(Collected data entries)

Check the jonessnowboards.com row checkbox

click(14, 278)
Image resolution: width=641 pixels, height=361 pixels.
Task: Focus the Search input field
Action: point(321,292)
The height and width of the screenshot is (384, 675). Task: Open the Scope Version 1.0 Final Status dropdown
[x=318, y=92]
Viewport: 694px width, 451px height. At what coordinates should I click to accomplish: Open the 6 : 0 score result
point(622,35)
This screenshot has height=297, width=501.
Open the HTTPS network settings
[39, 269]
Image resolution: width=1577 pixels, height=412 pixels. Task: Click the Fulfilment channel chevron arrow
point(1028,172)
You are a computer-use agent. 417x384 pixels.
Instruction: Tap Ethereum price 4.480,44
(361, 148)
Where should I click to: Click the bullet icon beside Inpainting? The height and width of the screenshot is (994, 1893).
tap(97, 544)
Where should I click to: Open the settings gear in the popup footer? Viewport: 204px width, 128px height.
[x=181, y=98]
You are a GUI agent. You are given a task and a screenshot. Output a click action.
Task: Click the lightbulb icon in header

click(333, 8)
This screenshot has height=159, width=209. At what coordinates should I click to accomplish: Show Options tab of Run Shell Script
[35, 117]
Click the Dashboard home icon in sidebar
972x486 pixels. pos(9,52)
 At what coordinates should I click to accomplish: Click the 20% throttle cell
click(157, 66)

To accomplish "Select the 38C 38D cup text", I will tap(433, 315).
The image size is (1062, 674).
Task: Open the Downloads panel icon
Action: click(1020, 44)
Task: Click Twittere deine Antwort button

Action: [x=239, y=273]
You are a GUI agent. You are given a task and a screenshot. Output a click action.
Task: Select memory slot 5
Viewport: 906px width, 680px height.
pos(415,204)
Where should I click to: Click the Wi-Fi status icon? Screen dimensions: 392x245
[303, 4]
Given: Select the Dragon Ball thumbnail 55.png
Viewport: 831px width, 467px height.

_YOUR GOAL_.
The lines to write out run from the one with "Viewport: 906px width, 680px height." through the end of the records. Give them exactly, and only them.

_SOLUTION_.
Viewport: 906px width, 680px height.
pos(415,204)
Where should I click to: Click the Wi-Fi status icon? Screen dimensions: 392x245
[303, 4]
Given: Select the Dragon Ball thumbnail 55.png
Viewport: 831px width, 467px height.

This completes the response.